An eagle-eyed reporter for the ABC affiliate in Cedar Rapids, Iowa, noticed something missing from Democratic presidential contender Sen. Barack Obama’s, D-Ill., lapels.

“You don’t have the American flag pin on. Is that a fashion statement?” the reporter asked, at the end of a brief interview with Obama on Wednesday. “Those have been on politicians since Sept. 12, 2001.”

The standard political reply to that question might well have been, “My patriotism speaks for itself.”

But Obama didn’t say that.

Instead the Illinois senator answered the question at length, explaining that he no longer wears such a pin, at least in part, because of the Iraq War.

“You know, the truth is that right after 9/11, I had a pin,” Obama said. “Shortly after 9/11, particularly because as we’re talking about the Iraq War, that became a substitute for I think true patriotism, which is speaking out on issues that are of importance to our national security, I decided I won’t wear that pin on my chest.

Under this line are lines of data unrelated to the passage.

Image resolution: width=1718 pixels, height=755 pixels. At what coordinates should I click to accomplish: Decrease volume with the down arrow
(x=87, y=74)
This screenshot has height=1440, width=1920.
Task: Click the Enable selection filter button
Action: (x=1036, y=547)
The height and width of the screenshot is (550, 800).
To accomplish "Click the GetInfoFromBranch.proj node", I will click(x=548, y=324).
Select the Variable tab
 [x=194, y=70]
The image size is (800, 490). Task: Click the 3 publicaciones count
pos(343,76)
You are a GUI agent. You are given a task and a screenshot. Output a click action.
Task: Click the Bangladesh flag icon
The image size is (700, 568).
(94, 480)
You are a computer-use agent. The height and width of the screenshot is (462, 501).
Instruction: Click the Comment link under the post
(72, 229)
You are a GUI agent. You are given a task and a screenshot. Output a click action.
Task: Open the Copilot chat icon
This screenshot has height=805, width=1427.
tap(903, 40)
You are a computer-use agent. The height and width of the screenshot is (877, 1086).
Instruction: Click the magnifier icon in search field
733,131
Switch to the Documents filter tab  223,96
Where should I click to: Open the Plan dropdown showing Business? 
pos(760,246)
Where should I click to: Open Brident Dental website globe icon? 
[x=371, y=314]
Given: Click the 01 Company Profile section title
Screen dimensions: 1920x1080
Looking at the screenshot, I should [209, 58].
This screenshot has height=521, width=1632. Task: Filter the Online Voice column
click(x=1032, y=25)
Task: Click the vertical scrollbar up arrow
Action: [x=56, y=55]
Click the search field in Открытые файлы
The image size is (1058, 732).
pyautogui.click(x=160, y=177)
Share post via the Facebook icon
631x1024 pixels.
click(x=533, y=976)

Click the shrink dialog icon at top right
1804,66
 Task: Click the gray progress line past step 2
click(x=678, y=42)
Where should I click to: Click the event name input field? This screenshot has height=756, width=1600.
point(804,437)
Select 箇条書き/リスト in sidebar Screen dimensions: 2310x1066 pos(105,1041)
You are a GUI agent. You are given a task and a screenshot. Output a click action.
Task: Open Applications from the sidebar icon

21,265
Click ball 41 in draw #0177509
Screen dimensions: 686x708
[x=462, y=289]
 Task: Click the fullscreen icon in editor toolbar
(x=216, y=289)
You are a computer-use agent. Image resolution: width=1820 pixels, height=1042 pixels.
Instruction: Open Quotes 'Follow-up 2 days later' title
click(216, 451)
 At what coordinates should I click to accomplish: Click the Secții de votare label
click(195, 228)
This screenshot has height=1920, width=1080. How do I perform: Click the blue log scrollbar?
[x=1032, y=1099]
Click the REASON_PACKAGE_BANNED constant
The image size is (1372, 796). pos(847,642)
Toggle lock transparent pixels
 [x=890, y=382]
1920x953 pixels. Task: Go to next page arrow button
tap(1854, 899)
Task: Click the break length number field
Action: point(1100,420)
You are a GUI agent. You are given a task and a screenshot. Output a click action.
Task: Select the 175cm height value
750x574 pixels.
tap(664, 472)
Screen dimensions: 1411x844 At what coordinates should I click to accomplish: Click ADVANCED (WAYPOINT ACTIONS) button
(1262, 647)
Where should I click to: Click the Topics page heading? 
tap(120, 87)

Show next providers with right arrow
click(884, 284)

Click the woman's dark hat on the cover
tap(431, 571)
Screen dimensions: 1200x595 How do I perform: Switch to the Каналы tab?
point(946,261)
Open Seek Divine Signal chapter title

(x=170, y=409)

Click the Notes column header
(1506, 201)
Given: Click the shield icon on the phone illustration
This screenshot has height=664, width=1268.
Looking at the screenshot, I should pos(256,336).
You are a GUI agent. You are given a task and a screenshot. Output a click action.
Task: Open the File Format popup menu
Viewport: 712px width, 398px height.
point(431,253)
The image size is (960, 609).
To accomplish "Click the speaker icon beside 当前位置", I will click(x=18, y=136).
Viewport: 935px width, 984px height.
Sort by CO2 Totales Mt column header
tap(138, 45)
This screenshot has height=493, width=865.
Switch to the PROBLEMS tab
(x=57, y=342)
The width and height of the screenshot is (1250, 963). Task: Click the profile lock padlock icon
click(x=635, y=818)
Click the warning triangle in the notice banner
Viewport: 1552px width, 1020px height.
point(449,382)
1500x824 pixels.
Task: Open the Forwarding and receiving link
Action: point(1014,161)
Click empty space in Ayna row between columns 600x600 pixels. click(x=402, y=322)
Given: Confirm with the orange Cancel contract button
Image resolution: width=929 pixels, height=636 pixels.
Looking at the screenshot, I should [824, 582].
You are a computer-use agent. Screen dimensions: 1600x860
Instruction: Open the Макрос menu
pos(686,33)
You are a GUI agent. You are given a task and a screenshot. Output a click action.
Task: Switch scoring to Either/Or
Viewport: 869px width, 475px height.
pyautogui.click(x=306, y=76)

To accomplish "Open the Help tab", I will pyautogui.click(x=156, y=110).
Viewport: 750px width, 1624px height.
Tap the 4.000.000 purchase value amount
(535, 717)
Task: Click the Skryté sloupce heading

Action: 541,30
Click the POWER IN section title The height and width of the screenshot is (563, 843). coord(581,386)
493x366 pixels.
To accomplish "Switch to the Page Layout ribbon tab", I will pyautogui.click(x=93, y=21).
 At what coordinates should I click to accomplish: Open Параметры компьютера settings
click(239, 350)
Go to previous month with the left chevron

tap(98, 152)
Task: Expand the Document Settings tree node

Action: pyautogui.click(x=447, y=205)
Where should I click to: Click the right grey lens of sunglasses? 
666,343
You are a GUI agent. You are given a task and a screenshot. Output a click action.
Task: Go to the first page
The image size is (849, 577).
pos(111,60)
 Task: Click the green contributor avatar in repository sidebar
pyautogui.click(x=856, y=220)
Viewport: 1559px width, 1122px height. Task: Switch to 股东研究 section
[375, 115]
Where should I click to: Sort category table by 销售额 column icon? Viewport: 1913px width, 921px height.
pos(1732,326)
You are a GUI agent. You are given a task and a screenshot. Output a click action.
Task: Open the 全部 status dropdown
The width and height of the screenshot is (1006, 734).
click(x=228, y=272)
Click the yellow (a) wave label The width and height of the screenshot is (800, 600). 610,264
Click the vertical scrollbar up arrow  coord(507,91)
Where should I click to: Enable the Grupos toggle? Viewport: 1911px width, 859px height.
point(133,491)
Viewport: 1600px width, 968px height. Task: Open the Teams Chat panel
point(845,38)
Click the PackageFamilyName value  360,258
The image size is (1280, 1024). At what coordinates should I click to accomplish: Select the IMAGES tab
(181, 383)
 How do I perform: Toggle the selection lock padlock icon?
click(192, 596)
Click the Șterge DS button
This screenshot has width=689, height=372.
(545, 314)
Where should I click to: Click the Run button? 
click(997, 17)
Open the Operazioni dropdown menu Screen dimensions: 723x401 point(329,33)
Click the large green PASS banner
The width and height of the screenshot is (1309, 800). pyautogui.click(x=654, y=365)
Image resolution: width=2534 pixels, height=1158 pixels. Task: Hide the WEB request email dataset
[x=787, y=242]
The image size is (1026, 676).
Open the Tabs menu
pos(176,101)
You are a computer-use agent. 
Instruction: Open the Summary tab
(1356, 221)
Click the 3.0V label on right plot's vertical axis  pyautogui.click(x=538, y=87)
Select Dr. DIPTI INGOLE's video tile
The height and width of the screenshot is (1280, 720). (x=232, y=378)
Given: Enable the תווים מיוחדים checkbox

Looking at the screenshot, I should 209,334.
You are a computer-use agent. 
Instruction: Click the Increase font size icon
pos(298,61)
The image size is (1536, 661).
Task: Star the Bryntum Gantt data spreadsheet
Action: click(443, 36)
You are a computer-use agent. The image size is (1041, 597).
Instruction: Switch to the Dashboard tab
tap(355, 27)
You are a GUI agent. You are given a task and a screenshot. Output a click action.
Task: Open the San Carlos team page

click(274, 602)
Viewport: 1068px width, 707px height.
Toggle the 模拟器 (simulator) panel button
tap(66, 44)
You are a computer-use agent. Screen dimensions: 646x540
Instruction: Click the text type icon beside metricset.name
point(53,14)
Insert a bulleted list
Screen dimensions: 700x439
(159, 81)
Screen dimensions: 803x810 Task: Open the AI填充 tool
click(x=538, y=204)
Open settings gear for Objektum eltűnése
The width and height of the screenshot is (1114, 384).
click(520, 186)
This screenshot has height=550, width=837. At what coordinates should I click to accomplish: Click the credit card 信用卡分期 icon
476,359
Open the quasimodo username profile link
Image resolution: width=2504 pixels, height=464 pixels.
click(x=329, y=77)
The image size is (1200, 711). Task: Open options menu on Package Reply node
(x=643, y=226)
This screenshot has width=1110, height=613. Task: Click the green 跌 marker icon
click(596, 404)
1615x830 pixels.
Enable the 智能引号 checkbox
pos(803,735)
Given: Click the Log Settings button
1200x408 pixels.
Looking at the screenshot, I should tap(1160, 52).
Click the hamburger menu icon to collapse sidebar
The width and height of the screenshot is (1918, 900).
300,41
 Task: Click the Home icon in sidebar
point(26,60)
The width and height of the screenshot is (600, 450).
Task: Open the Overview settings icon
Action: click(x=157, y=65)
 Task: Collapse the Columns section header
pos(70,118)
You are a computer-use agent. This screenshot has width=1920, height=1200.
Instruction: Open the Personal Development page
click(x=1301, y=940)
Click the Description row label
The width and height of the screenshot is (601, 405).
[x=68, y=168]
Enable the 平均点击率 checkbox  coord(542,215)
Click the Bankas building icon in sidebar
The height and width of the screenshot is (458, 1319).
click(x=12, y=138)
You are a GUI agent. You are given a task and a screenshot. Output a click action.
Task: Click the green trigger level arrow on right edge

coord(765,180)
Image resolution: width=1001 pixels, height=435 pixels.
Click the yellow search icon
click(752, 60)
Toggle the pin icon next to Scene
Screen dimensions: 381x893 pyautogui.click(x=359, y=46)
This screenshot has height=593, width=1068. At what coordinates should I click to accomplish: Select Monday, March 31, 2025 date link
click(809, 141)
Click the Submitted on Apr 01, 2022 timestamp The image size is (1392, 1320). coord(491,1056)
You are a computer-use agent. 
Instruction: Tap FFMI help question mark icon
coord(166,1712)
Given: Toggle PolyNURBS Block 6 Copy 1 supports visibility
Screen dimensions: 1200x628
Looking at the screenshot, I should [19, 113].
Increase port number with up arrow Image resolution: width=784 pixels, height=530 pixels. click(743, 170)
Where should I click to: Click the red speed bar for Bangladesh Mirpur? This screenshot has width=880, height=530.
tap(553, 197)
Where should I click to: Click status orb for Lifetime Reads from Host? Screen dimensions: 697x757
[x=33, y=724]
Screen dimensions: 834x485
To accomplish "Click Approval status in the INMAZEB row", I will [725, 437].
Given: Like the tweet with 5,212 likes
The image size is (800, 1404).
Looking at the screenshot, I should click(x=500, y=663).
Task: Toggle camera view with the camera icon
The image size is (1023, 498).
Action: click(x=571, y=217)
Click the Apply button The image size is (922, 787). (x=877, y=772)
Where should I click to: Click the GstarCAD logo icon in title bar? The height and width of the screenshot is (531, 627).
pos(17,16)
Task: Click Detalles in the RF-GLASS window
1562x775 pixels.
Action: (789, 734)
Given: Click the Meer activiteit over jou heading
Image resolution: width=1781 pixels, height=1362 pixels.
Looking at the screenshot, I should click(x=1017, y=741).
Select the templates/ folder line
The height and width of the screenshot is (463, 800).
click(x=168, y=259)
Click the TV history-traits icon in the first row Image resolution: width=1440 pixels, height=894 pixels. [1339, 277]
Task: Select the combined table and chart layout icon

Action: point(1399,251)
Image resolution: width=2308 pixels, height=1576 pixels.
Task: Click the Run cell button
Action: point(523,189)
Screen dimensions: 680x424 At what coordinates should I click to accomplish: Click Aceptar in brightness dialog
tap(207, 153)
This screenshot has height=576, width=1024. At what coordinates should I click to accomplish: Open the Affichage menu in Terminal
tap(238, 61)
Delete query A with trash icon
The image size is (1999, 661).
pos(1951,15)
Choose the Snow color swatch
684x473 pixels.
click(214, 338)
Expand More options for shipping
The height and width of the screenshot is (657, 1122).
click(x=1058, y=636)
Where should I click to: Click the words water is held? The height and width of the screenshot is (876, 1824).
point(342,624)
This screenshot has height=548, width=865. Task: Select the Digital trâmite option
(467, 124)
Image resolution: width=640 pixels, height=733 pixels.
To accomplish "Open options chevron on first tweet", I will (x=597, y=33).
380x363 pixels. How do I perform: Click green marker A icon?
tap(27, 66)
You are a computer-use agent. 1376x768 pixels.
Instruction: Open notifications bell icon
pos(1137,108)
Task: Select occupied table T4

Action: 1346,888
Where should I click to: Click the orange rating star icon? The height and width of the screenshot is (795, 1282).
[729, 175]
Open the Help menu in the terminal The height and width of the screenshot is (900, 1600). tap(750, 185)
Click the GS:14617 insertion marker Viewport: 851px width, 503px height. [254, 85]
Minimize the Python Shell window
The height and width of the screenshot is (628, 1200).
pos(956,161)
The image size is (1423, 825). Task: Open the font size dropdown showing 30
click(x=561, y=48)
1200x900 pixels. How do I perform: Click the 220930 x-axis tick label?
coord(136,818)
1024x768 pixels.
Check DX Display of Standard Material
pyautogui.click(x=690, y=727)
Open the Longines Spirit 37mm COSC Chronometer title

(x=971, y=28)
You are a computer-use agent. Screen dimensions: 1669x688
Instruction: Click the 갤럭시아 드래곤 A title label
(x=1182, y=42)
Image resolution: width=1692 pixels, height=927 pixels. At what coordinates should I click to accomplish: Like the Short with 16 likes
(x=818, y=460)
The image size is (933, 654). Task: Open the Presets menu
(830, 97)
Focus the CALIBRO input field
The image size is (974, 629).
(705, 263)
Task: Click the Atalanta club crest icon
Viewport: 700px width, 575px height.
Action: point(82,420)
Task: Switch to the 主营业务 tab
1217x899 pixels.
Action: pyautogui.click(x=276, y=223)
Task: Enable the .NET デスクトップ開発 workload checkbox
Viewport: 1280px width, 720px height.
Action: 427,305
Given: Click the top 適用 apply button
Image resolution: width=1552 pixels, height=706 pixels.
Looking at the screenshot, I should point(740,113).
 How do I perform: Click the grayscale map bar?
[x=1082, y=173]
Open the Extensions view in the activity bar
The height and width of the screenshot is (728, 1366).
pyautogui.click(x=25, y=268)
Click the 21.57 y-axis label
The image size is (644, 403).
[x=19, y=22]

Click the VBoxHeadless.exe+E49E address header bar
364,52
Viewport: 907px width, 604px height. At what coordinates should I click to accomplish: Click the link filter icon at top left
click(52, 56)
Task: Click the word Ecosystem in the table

Instead,” he said, “I’m going to try to tell the American people what I believe will make this country great, and hopefully that will be a testimony to my patriotism.”

Obama could also have just said that he thought politicians wearing US flag lapel pins had become a cliche, but he did not.

However diplomatically he puts it, stating publicly that he isn’t wearing the US flag because he does not support the war in Iraq is an extremely striking gesture of anti-patriotism.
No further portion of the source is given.